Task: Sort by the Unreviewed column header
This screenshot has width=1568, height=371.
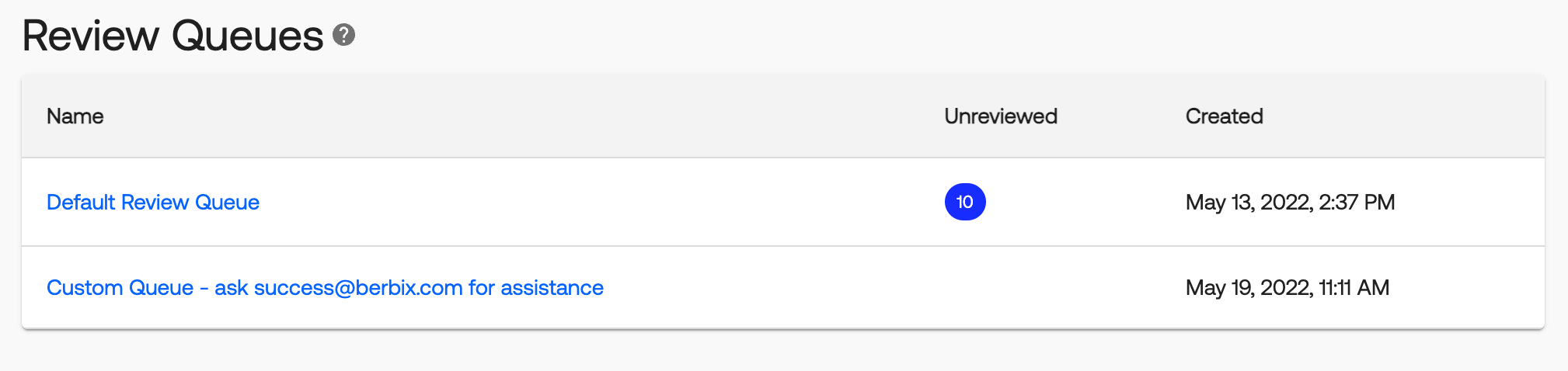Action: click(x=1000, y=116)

...

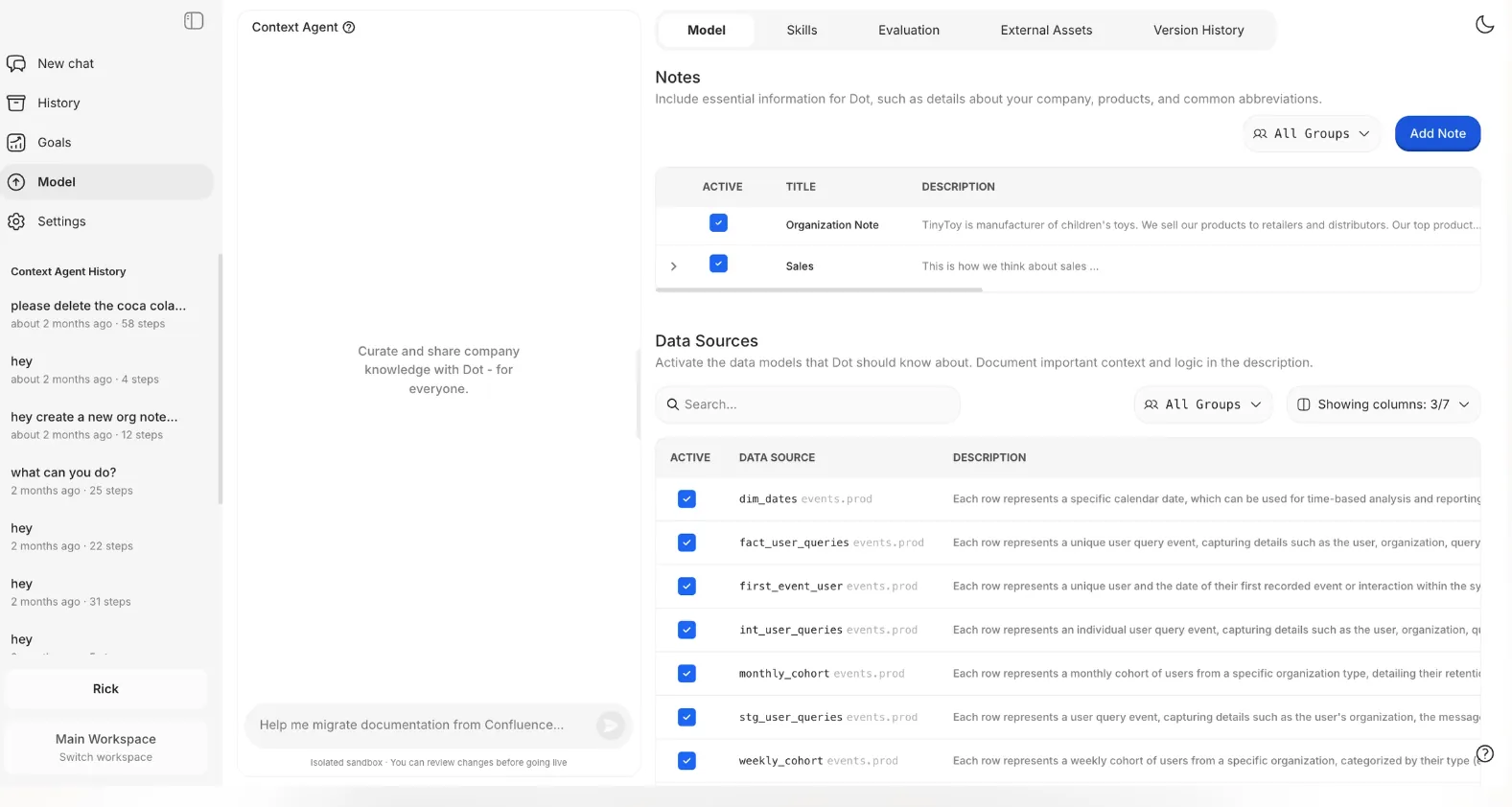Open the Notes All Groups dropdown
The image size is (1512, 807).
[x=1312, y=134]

Goal of the exercise: Quote everything from the line containing "Task: Sort by the Unreviewed column header" down to the line containing "Action: click(x=1000, y=116)", including both of those lines, and leave the pictures out.

Right answer:
Task: Sort by the Unreviewed column header
This screenshot has width=1568, height=371.
Action: click(x=1000, y=116)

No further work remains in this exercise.